Выступление Натана – второе после Ланжерона! – произвело большое впечатление на публику. И это объяснимо: горящие глаза, прекрасное произношение (свежее – прямо на пароходе из Парижа), мягкий, ни для кого не обидный юмор… Ему хлопали тише и короче, чем Ланжерону, только из чинопочитания и общего уважения к заслугам Александра Федоровича. А после того все замыслились. И было от чего – такое предпочтение, явленное человеку молодому и безвестному, требовало какого-то толкования. Ну не мог же этот Горли просто так получить слово, да еще сразу за генерал-губернатором. Должны же быть какие-то объяснения!
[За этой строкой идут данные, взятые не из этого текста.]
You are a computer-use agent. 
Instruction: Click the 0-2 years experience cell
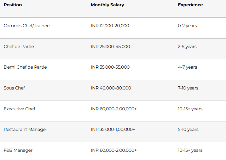187,26
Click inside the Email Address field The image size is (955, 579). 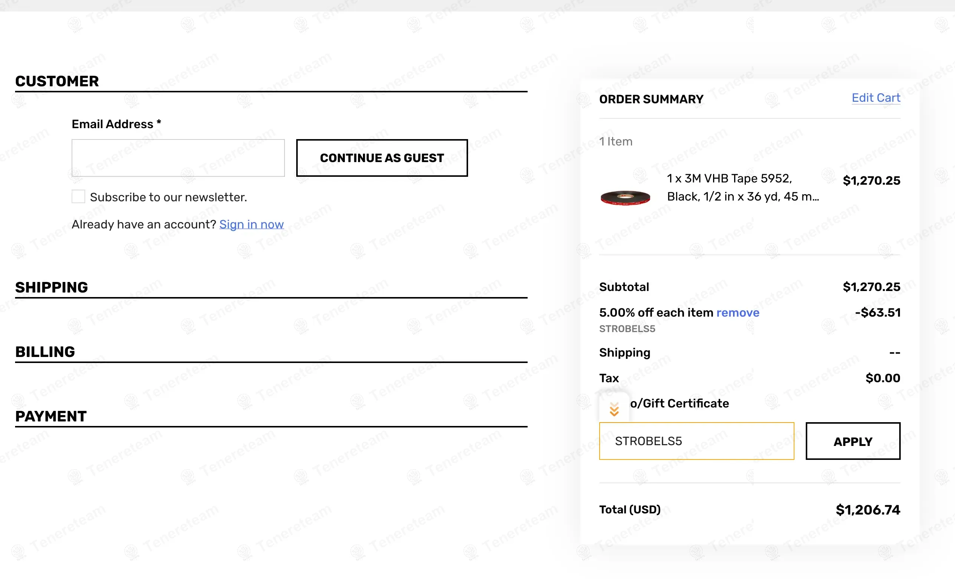pyautogui.click(x=178, y=158)
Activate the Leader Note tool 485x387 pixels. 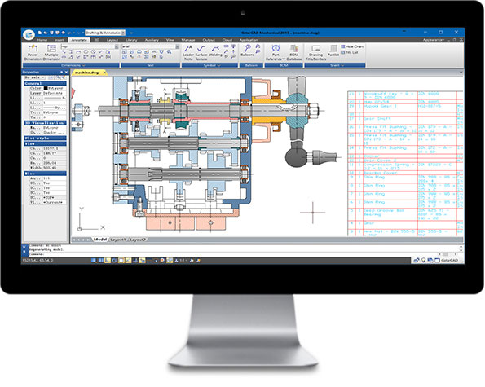pos(188,52)
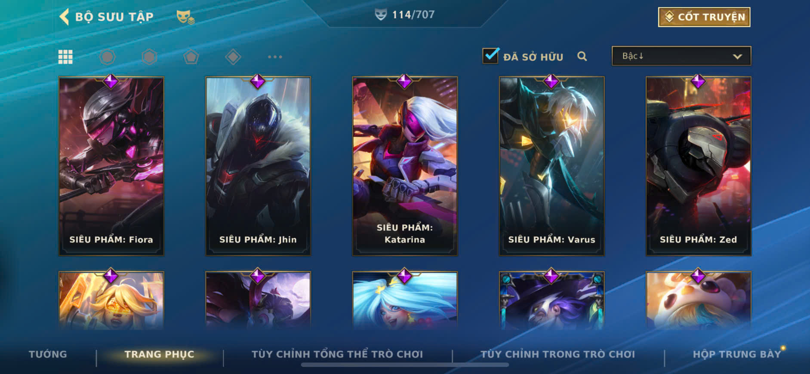
Task: Open the HỘP TRƯNG BÀY tab
Action: pos(736,354)
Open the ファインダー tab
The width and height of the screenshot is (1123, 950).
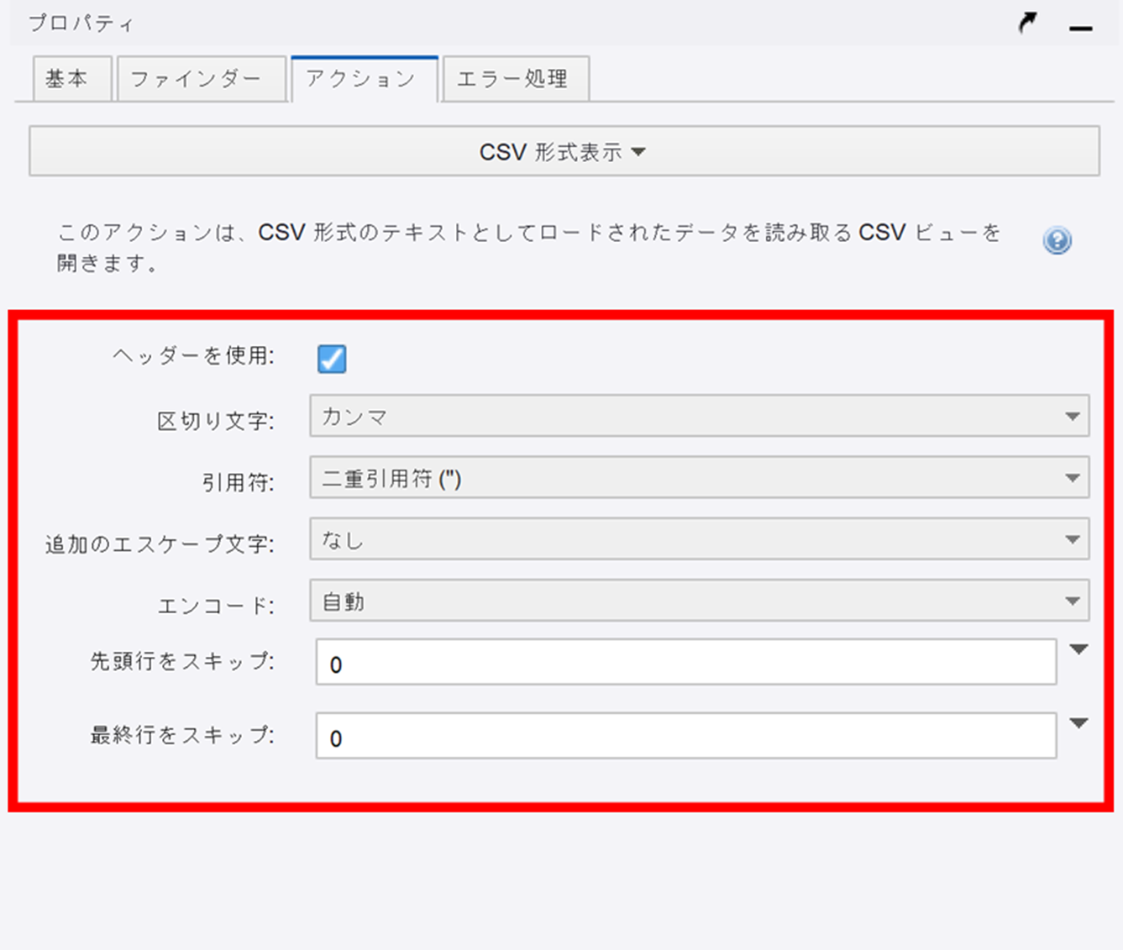point(197,79)
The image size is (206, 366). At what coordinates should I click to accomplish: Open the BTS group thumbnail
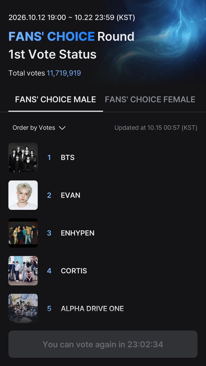tap(23, 157)
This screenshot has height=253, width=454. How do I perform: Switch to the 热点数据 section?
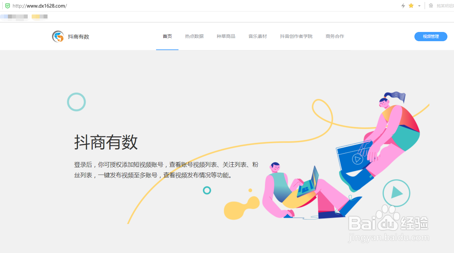click(194, 36)
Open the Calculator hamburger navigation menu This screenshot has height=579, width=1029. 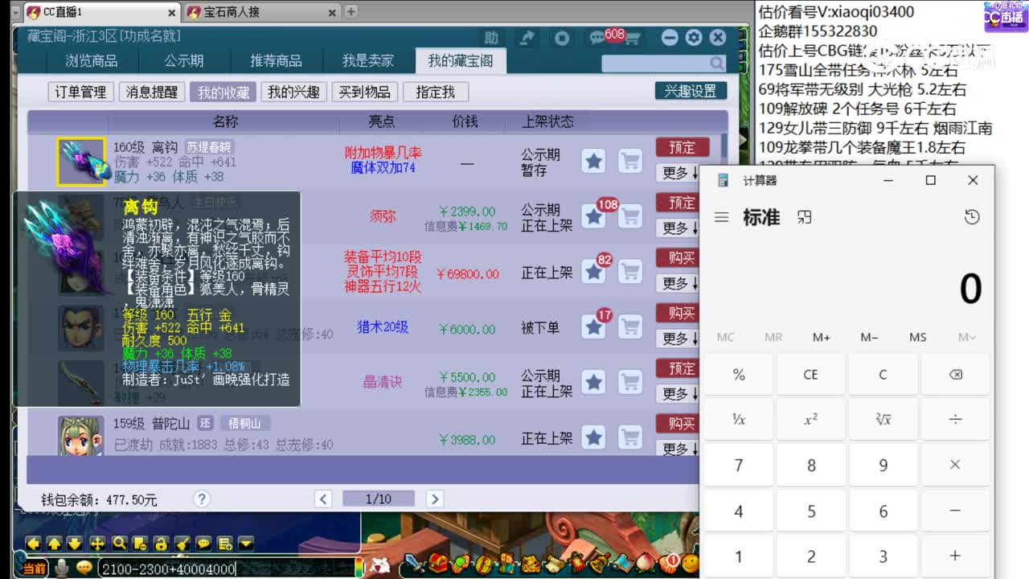(721, 217)
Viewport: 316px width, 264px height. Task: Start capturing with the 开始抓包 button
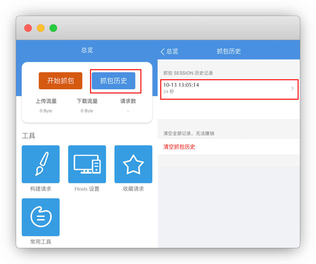coord(61,81)
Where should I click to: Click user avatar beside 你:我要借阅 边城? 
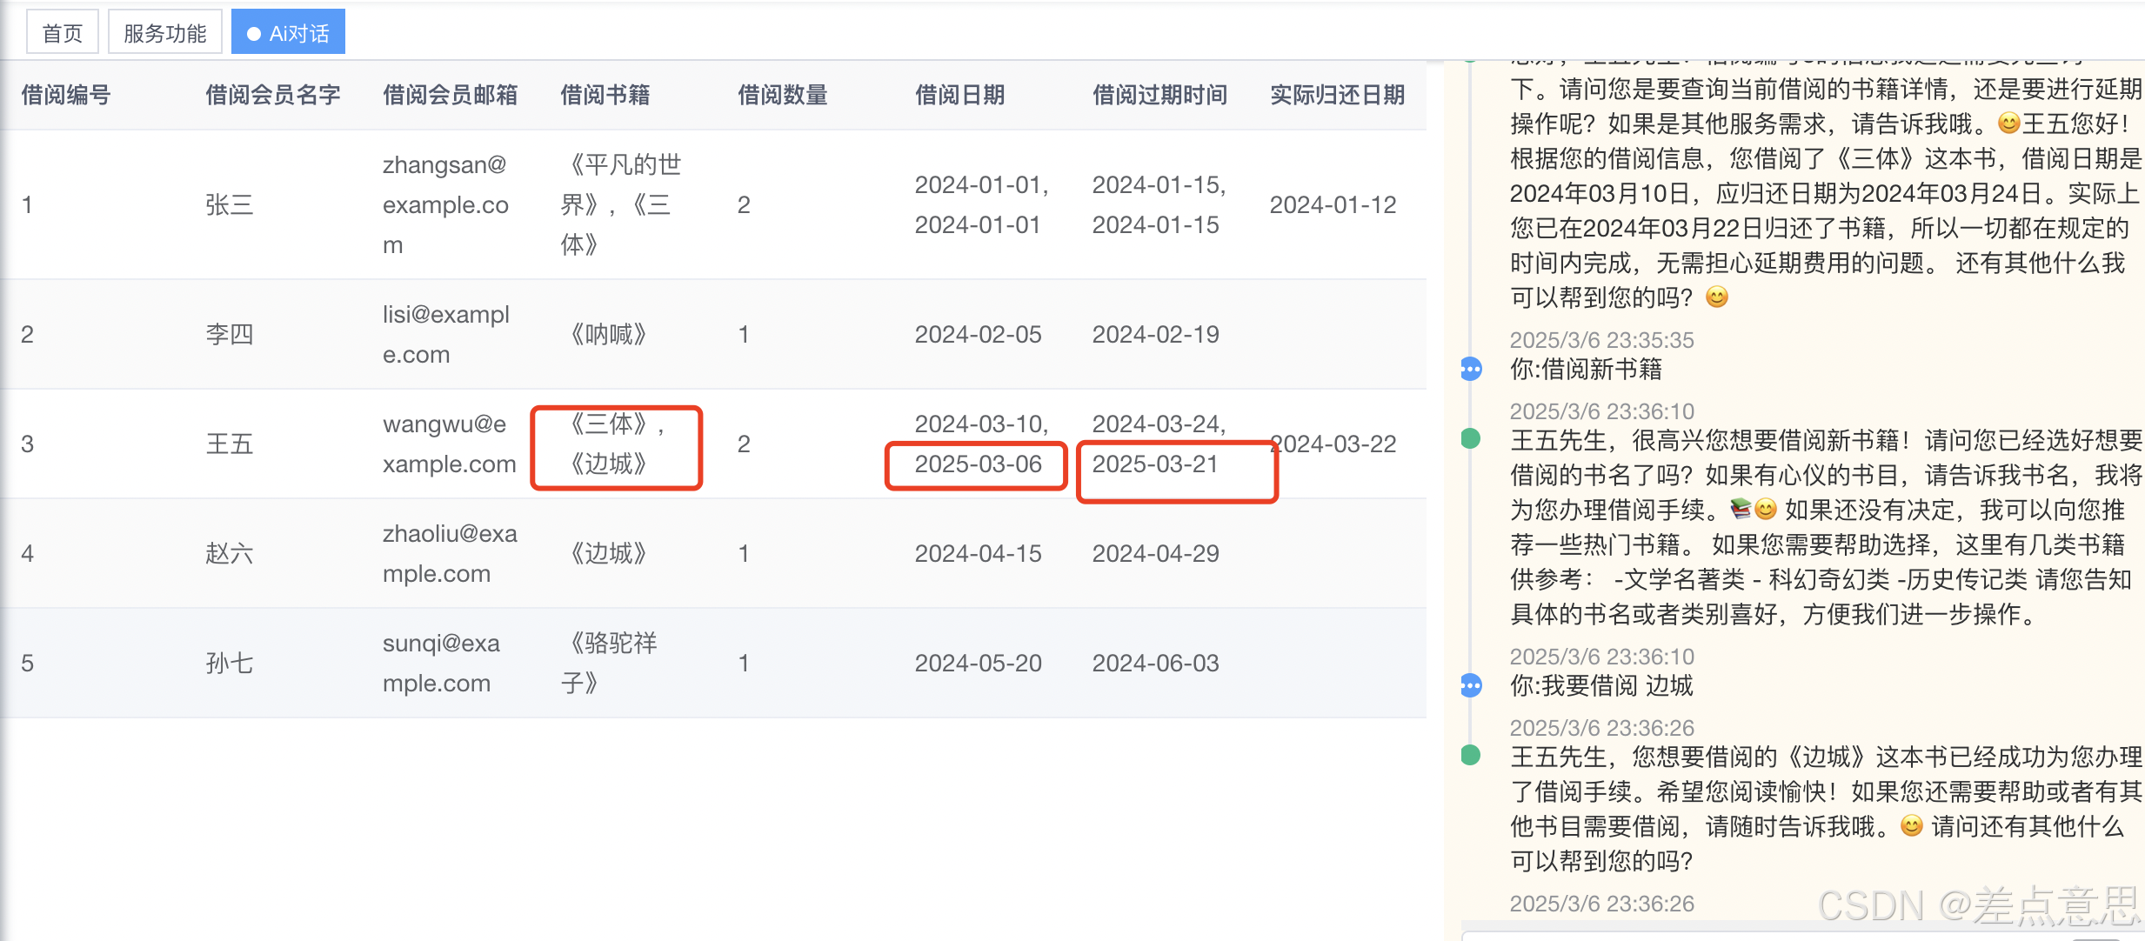pyautogui.click(x=1471, y=686)
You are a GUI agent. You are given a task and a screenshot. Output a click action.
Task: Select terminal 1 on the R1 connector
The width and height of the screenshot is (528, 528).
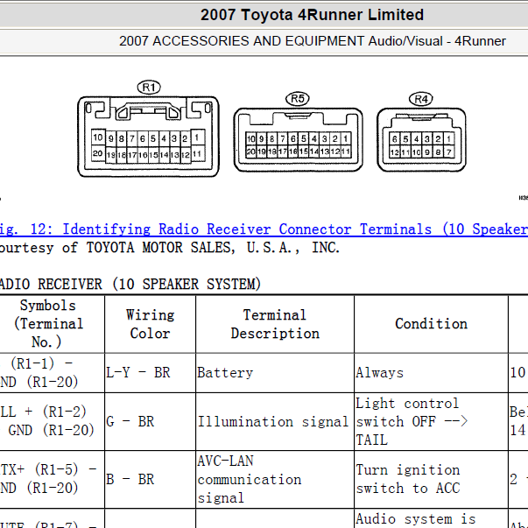(198, 137)
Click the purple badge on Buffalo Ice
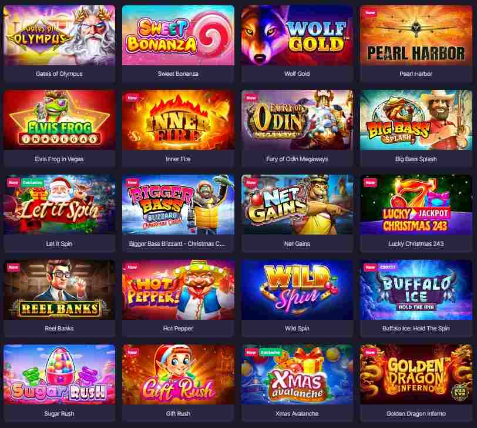 pos(388,268)
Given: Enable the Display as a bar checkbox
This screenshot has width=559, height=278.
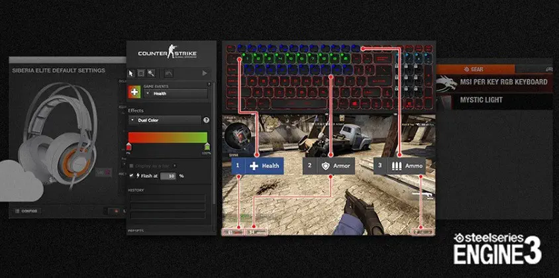Looking at the screenshot, I should (x=131, y=165).
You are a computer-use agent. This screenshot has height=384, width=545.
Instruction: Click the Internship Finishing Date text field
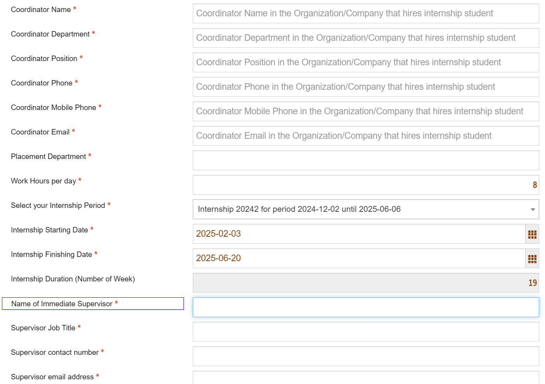tap(358, 258)
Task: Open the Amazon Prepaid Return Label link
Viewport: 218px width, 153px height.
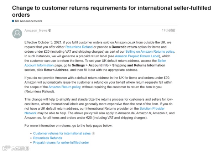Action: [137, 56]
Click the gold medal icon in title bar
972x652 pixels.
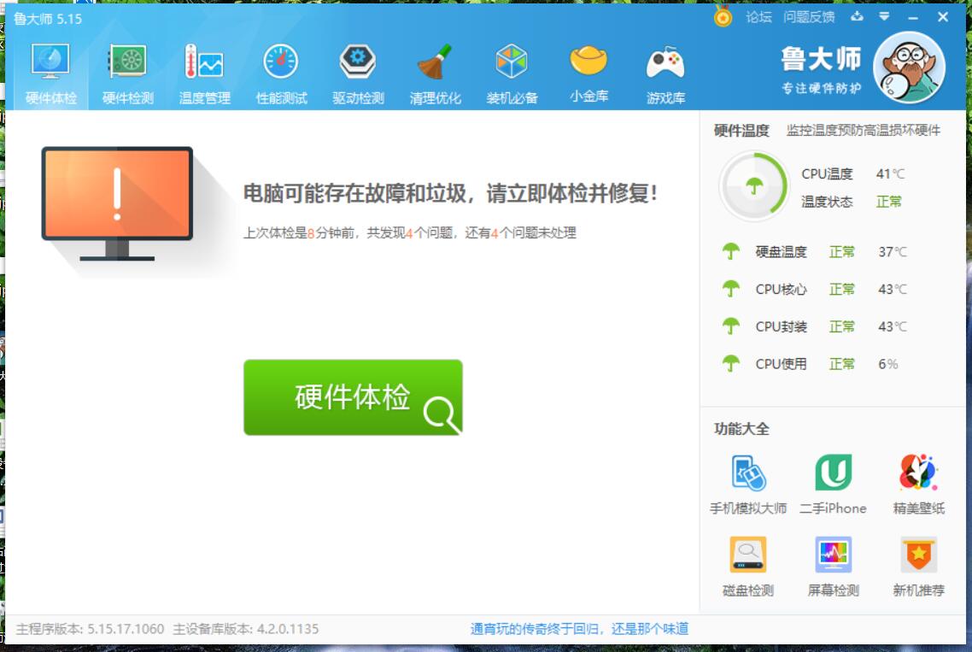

И они тут же появились, точнее – были придуманы. В городе начали говорить, что знают, почти наверняка, будто оный Натаниэль – то ли крестник дюка де Ришелье, то ли племянник, а скорее всего – и то и другое. Когда о сём спрашивали напрямую у Шалле, тот отвечал остроумно-уклончиво, ничего не подтверждая, но, что еще важнее – не опровергая. Притом вице-консул улыбался столь тонко и загадочно, что самые смелые головы даже выдвинули предположение, будто Натаниэль – внебрачный сын Дюка!